I know a lot of people care about what happens in politics, it’s evident by what is on social media these days. And very few of the things posted are nice.

So with all this passion out there about what’s going on politically in this country, why is there still are so many who do not vote?

And this year, voting is easier than ever. You can even fill out a ballot in your own home and drop it off. You can vote early to help ease the burden on election day and help with social distancing. Or, you can vote in person on Nov. 3.

There are so many options.

With all that’s happened in our country this year, it’s more important than ever to have your voice heard. The country is sick, strained and divided. And the complaining and down-right meanness in response to all that’s happening is strong.

My response is – don’t just post about it, vote.

In the end, if you don’t vote, you have just declined the right to complain about anything that occurs afterwards.

And, after the votes are counted, please calm down and accept the results. That’s how this country operates. We may not always like the outcome but we have to accept it. Then, if you voted, feel free to complain about it on social media. But you still have to accept it.
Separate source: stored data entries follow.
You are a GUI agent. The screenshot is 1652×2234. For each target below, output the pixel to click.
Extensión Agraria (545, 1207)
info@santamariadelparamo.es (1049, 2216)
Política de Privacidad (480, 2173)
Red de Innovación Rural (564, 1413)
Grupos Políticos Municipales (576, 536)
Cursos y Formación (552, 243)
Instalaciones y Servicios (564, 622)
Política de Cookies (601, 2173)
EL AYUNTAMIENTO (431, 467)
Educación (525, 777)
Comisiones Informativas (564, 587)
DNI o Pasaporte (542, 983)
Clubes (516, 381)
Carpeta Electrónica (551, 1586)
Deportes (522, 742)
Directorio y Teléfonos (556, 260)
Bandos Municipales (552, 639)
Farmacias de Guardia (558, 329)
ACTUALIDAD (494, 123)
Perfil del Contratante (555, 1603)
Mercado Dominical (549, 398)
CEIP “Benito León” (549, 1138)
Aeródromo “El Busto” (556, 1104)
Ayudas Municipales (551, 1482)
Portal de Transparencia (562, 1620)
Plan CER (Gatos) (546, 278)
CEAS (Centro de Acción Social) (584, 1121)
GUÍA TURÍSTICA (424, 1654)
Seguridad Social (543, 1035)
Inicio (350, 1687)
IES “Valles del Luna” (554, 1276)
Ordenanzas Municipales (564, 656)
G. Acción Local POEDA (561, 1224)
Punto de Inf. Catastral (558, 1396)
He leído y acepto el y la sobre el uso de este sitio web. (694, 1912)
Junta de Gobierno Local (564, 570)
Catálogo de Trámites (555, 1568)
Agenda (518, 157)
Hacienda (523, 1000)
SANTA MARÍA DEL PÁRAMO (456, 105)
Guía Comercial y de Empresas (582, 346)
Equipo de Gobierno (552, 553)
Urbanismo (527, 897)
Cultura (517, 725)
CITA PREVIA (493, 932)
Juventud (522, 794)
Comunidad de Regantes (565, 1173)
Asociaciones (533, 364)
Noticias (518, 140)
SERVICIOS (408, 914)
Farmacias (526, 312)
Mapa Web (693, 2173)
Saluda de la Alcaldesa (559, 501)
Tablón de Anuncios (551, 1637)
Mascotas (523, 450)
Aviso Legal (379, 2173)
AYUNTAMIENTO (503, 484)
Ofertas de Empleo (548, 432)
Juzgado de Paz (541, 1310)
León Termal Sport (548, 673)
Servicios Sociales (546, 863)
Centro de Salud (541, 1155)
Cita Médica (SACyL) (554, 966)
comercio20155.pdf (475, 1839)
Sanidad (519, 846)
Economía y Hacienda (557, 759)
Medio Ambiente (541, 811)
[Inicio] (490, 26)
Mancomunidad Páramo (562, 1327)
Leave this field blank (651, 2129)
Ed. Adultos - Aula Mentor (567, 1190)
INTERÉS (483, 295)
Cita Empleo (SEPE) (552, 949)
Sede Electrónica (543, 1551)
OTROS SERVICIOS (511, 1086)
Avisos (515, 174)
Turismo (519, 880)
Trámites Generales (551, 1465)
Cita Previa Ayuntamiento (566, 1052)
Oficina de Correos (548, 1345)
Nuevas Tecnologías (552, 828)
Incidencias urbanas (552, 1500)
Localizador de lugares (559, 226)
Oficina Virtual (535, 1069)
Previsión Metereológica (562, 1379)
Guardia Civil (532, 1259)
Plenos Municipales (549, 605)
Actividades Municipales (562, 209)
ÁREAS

Throughout the seven or so presidential elections I have been able to vote in during my lifetime, I have not always liked the results. Many times I’ve wished the outcome had been different. But, our country’s history and foundation depends on a peaceful transition of power, no matter who wins the election.

So even if I didn’t like a result, and often found myself complaining about it, as an American I had to accept it, cope with it for four years and then vote again. It’s just how this stytem works.

I say all this to underscore the importance of voting.

Abraham Lincoln once said “Elections belong to the people. It’s their decision. If they decide to turn their back on the fire and burn their behinds, then they will just have to sit on their blisters.”

We don’t need to sit on blisters. Vote and make your voice heard. And if it doesn’t go your way, make a difference in your community to try to make things better where you are. Then in four more years, vote again.